Sawsan Abou Zainedin is a Syrian architect and urban development practitioner. Her work tackles the impact of urban processes and reconstruction efforts on social justice and peace. She is the co-founder of Qibaa; a studio established in 2013 in Syria's north to address conflict-related urban challenges through alternative localized practices. Sawsan holds MSc in Urban Development Planning with distinction from the Bartlett’s Development Planning Unit of University College London, where she researched the role of communities' coping strategies in the pursuit of just and sustainable recovery in Syria.
Scott Edwards is a Senior Analyst with Amnesty International. His work focuses on the development of early warning mechanisms for humanitarian crises, as well as the practical use of new methods and technologies for human rights compliance monitoring and evidence collection, especially as it relates to international justice and accountability. He completed his doctoral work in Political Science at the University of Illinois, Urbana-Champaign, focusing on causes and consequences of violent political conflict, and has written and consulted extensively on complex humanitarian crises, forced displacement, and armed conflict. He is currently a Professorial Lecturer at George Washington University’s Elliott School of International Affairs.

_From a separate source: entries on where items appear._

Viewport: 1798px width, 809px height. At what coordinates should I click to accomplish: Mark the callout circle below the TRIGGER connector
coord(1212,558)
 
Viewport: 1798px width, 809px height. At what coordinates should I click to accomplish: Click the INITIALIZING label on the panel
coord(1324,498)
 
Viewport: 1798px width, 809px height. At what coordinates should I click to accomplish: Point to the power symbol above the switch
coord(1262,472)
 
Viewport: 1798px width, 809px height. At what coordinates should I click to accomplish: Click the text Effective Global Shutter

About Amnesty International
Amnesty International is the world's leading human rights organisation, campaigning against injustice and inequality everywhere. They work to protect people wherever justice, freedom, truth and dignity are denied. As a Nobel Peace Prize-winning global movement of over 7 million people, Amnesty International investigates and exposes abuses, educates and mobilises the public, and helps transform societies to create a safer, more just world.